Two of the above alkaloids, VLB and vincristine, are now marketed for the treatment of malignancies, particularly the leukemias and related diseases, in humans. The two marketed alkaloids are customarily administered by the i.v. route. Two others, leurosidine and leuroformine, have been on clinical trial in the U.S. or in Europe.
Chemical modification of the Vinca alkaloids started slowly for several reasons. In the first place, the molecular structures involved are extremely complex, and chemical reactions which modify one specific functional group of the molecule without affecting other groups have been difficult to develop. Secondly, dimeric alkaloids lacking desirable chemotherapeutic properties have been recovered or produced from Vinca rosea extracts, and a determination of their structures has led to the conclusion that these inactive compounds are closely related structurally to, and even isomeric with, one or more of the active alkaloids.
One of the more recent, and more successful, modifications of the basic indole-dihydroindole structure has been the preparation of C-3 carboxamide and carboxhydrazide derivatives. Many of these are highly active anti-tumor agents (see U.S. Pat. 4,166,810, and Conrad et al. J. Med. Chem., 22, 391 (1979). 4-Desacetyl VLB 3-carboxamide (vindesine) is currently being marketed in several European countries as an oncolytic agent. It is said to be effective in treating some vincristine-resistant leukemias.
Most of the chemical modifications of the dimeric indole-dihydroindole alkaloids have involved modifying a functionality already present in the molecule; i.e., ester to amide at C-3, changing C-4 ester group, formyl for methyl at N-1, dehydration at C-4' and adjacent carbons, converting C-3 hydroxy and ester to spiro-oxazolidinedione, changing 3',4'-epoxide to 3'-hydroxy etc. Direct substitution of new chemical groups or atoms into the complex ring structure has been rare; see, for example, preparation by Barnet et al. (U.S. Pat. No. 4,110,330) of a 5'-acetonyl VLB derivative where the acetonyl group (CH.sub.3 --CO--CH.sub.2) replaces one of the C-5' hydrogens.

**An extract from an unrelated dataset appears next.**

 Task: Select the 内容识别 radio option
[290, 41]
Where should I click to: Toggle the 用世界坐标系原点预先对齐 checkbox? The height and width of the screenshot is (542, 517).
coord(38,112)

Aromatic substitution in the vindoline (dihydroindole) moiety is known and the substituent usually enters the ring at C-17, ortho to both the methoxy and dialkylamine groups--see for example Teale et al., Brit. J. Pharm., 4, 169(1977) who also prepared C-9' derivatives. Substitution in the phenyl moiety of the upper indole (catharanthine) portion of the molecule is not known, probably because aromatic substitution is favored at C-17 in the lower portion for the reasons set forth above.
A combination of iodine and periodic acid in acetic acid have been used to iodinate polyalkylbenzenes containing bulky groups--see Bull. Chem. Soc. (Japan), 39, 129 (1956).
It is an object of this invention to provide 12'-iodo substituted dimeric indole-dihydroindoles.